Antiproliferative effect of beta-elemene in chemoresistant ovarian carcinoma cells is mediated through arrest of the cell cycle at the G2-M phase.

Elemene is a natural antitumor plant drug. However, the effect of elemene on cell growth in ovarian cancer is unknown. In this study, we show that beta-elemene inhibited the proliferation of cisplatin-resistant human ovarian cancer cells and their parental cells, but had only a marginal effect in human ovary cells, indicating differential inhibitory effects on cell growth between ovarian cancer cells and normal ovary cells. We also demonstrated for the first time that beta-elemene markedly enhanced cisplatin-induced growth inhibition in resistant cells compared to sensitive cells.

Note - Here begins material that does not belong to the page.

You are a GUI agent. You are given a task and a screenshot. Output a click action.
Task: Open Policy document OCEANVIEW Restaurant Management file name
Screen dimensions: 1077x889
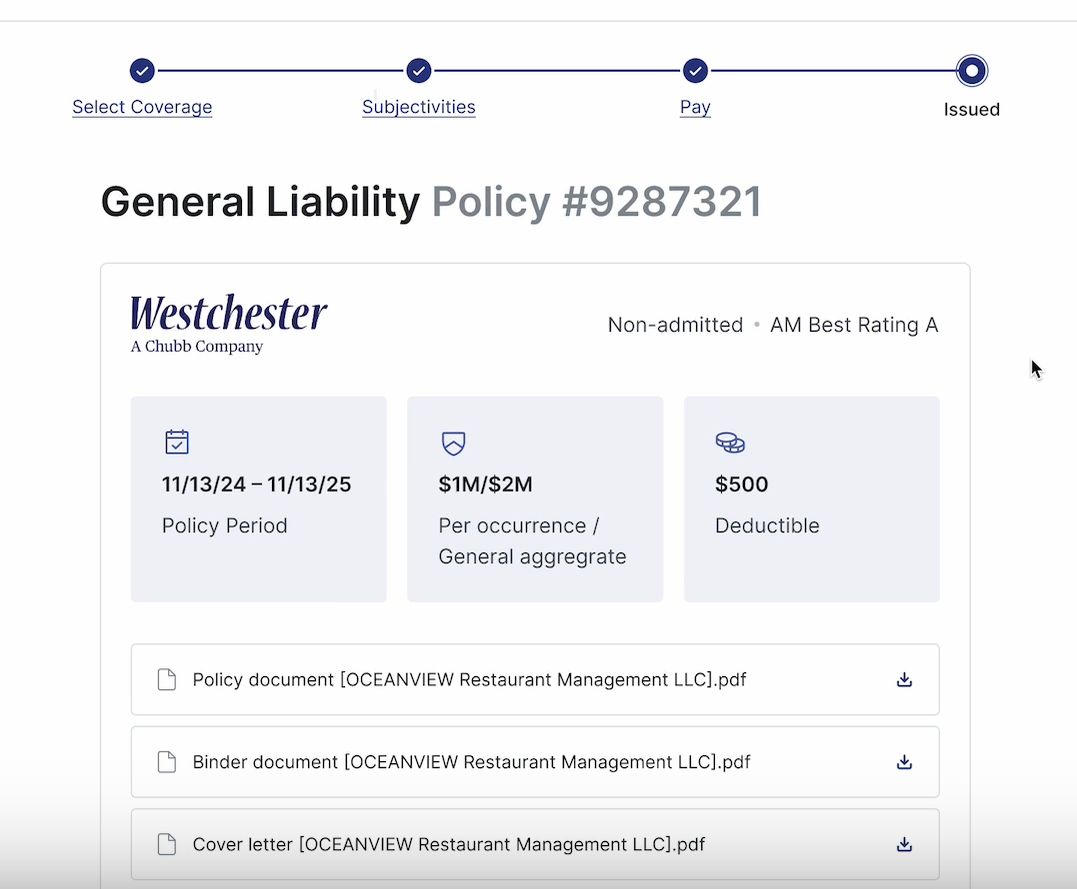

In addition, cell cycle analysis revealed a synergistic effect of beta-elemene and cisplatin on the induction of cell cycle G2-M arrest in our resistant ovarian carcinoma cells. Furthermore, we showed that treatment of these cells with both drugs downregulated cyclin B1 and Cdc2 expression, but elevated the levels of p53, p21waf1/cip1, p27kip1 and Gadd45. Finally, the combination of beta-elemene and cisplatin was found to increase the phosphorylation of Cdc2 and Cdc25C, which leads to a reduction in Cdc2-cyclin B1 activity. These novel findings suggest that beta-elemene sensitizes chemoresistant ovarian carcinoma cells to cisplatin-induced growth suppression partly through modulating the cell cycle G2 checkpoint and inducing cell cycle G2-M arrest, which lead to blockade of cell cycle progression.